W-61/qwen3-8b-base-ipo-ultrafeedback-4xh200-batch-128-20260422-131855

TEXT GENERATIONConcurrency Cost:1Model Size:8BQuant:FP8Ctx Length:32kPublished:Apr 23, 2026Architecture:Transformer Cold

W-61/qwen3-8b-base-ipo-ultrafeedback-4xh200-batch-128-20260422-131855 is an 8 billion parameter language model developed by W-61, fine-tuned from a Qwen3-8B base model. This iteration is specifically optimized using the Ultrafeedback dataset, focusing on improving alignment and response quality through an IPO (Identity Preference Optimization) training procedure.
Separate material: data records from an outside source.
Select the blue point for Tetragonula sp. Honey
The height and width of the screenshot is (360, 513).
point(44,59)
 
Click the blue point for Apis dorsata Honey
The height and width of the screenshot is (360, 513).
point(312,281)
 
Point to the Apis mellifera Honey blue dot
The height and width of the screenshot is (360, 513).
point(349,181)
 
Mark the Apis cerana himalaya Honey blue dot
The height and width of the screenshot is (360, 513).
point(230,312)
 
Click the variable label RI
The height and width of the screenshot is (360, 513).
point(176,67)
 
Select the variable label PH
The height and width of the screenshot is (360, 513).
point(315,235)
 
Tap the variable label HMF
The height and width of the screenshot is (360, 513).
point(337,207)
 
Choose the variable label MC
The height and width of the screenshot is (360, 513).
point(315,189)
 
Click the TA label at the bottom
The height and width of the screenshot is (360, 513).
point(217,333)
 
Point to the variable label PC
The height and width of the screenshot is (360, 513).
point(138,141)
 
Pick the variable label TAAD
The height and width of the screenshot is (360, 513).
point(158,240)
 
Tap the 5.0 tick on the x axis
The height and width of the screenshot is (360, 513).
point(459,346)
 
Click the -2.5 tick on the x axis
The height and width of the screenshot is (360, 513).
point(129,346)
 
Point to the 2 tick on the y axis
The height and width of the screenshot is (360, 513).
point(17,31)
It is designed for applications requiring refined conversational abilities and adherence to user preferences, building upon its base model's capabilities.

Loading preview...

Model Overview

This model, qwen3-8b-base-ipo-ultrafeedback-4xh200-batch-128-20260422-131855, is an 8 billion parameter language model developed by W-61. It is a fine-tuned version of the W-61/qwen3-8b-base-sft-ultrachat-4xh200-batch-128 base model, specifically optimized using the HuggingFaceH4/ultrafeedback_binarized dataset.

Key Capabilities

  • Preference Alignment: Fine-tuned with the Ultrafeedback dataset, indicating an emphasis on aligning model responses with human preferences.
  • Improved Response Quality: The training process, likely involving Identity Preference Optimization (IPO), aims to enhance the overall quality and helpfulness of generated text.
  • Base Model Foundation: Builds upon the capabilities of the Qwen3-8B architecture, suggesting strong general language understanding and generation.

Training Details

The model underwent a single epoch of training with a learning rate of 5e-07, utilizing a distributed setup across 4 GPUs. Key metrics from the evaluation set include a rewards accuracy of 0.6940 and a chosen log-probability of -1.7890, indicating its performance in distinguishing preferred responses. The training involved a total batch size of 128, using the AdamW optimizer with a cosine learning rate scheduler.